These are the key concepts you need to understand to accurately answer the question.

Inner Product Space
An inner product space is a vector space equipped with an additional structure called an inner product. This inner product is a function that takes two vectors and returns a scalar, providing a way to measure angles and lengths. It's a foundational concept in mathematics and physics.

Some properties of an inner product include:
  • Linearity: The inner product is linear in its first argument. For vectors \(u, v, w\) and scalar \(c\), \(\langle cu+v, w\rangle = c\langle u, w\rangle + \langle v, w\rangle\).
  • Symmetry: It satisfies \(\langle u, v\rangle = \overline{\langle v, u\rangle}\), where the bar denotes complex conjugation.
  • Positive-Definiteness: For any vector \(v\), \(\langle v, v\rangle \geq 0\), and it's zero only if \(v\) is the zero vector.
These properties ensure that inner product spaces generalize Euclidean spaces and form the basis for understanding more complex structures like positive definite operators. Inner product spaces help us analyze the behavior of operators, making them fundamental in the study of linear mappings.
Linear Operators
Linear operators are functions that map vectors from one vector space to another while preserving the operations of vector addition and scalar multiplication. They play a crucial role in various mathematical areas, offering a simplified way to understand complex transformations.

To qualify as linear, an operator \(T\) must satisfy two main properties:
  • Additivity: \(T(u + v) = T(u) + T(v)\) for all vectors \(u\) and \(v\).
  • Homogeneity: \(T(cu) = cT(u)\) for any scalar \(c\) and vector \(u\).
Linear operators can represent various transformations such as rotations, reflections, and scalings. A specialized type of linear operator, the positive definite operator, has special properties in an inner product space:
  • For any non-zero vector \(v\), the inner product \(\langle Tv, v\rangle\) is strictly positive.
This means positive definite operators preserve a certain amount of energy or distance in a system, making them indispensable tools in physics and engineering.
Inverse Operator
An inverse operator reverses the effect of another operator, akin to how division undoes multiplication. Given a linear operator \(T\), the inverse operator \(T^{-1}\) satisfies \(T(T^{-1}(v)) = T^{-1}(T(v)) = v\) for vector \(v\). This concept is essential in solving systems of linear equations and understanding functions.Finding an inverse is only possible if \(T\) is bijective (one-to-one and onto), meaning it maps every element in its domain to a unique element in its range.
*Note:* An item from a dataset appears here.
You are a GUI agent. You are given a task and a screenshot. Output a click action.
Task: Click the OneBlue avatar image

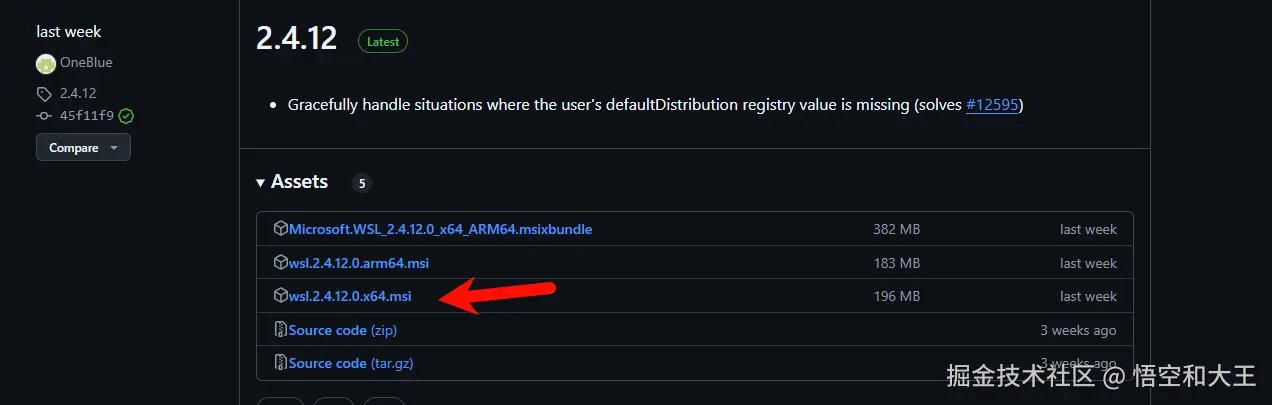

For positive definite operators, the inverse is particularly interesting:
  • If \(\langle Tv, v\rangle > 0\) for all non-zero \(v\), then \(T^{-1}\) is also positive definite.
  • This property ensures that the positive definiteness of the transformation is preserved, even when the operation is reversed.
Inverse operators are not just theoretical constructs; they are key in practical computations like those in computer graphics and optimization, where reverting transformations accurately is critical.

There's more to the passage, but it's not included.